▸ GIVEN REQUEST A
Duplicate a passage from the bytecode interpreter thread word for word. Begin at the words "Off-Topic Discussion >" and stop after the words "telemetry output, etc).".

▸ PAGE TEXT
:::::

Off-Topic Discussion > Programming

designing a bytecode interpteter

(1/5) > >>

on my various radio control projects i have always had a problem with on the fly configuration. the job is mostly about taking data from an input (transmitted data from the radio receiver, sensor data, feedback from motor controllers, imu data, etc), doing some basic transformation, and then mapping it to an output (servo or motor controller, led, telemetry output, etc).

my first attempt was pretty much a state machine, it took its configuration from an eeprom, which could be configured over a serial terminal. this worked wonderfully but at a cost, the system was huge. hardly any flash was available for program code to drive more inputs and outputs and other interfaces. it worked with what i had hooked up at the time, but trying to expand on it was proving fruitless. when i tried adding an imu i just couldn't integrate it because there was no code room left.

so time for a paradigm shift. the mcu im working on has 1k of eeprom. i cant put compiled code there, but i can use that to store code for an interpreted language. so i went about designing an instruction format. what i ended up with is a 4-byte bytecode language.  this lets me run a 256 instruction program. this is not a lot but its enough to do some basic mapping and even complex maths. i thought about dropping the instructions down to 3 bytes (using the extra 2 bits of the instruction to address registers) storing results to one of 4 registers. but then i realized you would need additional instructions to move data into and out of registers, making code size bigger, and it would only give me an extra 85 instructions over what i already had. so i decided to stick with the 4-byte layout.

:::::

▸ PROVIDED INFORMATION
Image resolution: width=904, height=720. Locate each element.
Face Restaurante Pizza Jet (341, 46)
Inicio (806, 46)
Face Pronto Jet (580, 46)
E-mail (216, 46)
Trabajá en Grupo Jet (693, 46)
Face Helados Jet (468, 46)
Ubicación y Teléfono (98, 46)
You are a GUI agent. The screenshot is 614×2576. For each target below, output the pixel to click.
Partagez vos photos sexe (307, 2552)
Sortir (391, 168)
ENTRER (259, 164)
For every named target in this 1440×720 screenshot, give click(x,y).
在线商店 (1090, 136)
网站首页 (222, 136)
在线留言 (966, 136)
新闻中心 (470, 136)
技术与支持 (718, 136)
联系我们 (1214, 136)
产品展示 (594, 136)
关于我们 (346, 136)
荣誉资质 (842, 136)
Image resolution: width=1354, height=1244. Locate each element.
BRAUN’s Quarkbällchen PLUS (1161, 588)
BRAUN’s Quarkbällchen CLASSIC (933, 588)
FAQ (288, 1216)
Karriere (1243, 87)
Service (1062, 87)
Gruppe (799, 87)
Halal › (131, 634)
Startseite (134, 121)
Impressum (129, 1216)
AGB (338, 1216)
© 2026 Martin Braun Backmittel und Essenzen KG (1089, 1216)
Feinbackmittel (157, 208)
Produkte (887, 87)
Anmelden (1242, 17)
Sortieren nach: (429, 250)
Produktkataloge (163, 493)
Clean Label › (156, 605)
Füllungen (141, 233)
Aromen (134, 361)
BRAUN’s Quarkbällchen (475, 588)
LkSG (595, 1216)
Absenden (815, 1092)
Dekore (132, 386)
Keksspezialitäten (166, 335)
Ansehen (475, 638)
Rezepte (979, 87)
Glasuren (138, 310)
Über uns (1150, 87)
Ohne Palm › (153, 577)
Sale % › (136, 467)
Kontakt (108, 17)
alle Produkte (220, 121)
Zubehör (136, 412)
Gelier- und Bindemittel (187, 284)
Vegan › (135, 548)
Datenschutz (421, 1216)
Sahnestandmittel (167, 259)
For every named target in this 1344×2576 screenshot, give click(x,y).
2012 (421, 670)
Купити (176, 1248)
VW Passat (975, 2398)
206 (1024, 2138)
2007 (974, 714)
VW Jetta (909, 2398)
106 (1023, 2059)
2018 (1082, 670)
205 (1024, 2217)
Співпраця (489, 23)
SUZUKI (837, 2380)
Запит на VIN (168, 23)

:::::

▸ GIVEN REQUEST B
Set down lines from the listing without any changes. Begin at the line that contains "Gelier- und Bindemittel (187, 284)" and stop after the last line of the listing.

▸ WORKED ANSWER A
Off-Topic Discussion > Programming

designing a bytecode interpteter

(1/5) > >>

on my various radio control projects i have always had a problem with on the fly configuration. the job is mostly about taking data from an input (transmitted data from the radio receiver, sensor data, feedback from motor controllers, imu data, etc), doing some basic transformation, and then mapping it to an output (servo or motor controller, led, telemetry output, etc).

▸ WORKED ANSWER B
Gelier- und Bindemittel (187, 284)
Vegan › (135, 548)
Datenschutz (421, 1216)
Sahnestandmittel (167, 259)
For every named target in this 1344×2576 screenshot, give click(x,y).
2012 (421, 670)
Купити (176, 1248)
VW Passat (975, 2398)
206 (1024, 2138)
2007 (974, 714)
VW Jetta (909, 2398)
106 (1023, 2059)
2018 (1082, 670)
205 (1024, 2217)
Співпраця (489, 23)
SUZUKI (837, 2380)
Запит на VIN (168, 23)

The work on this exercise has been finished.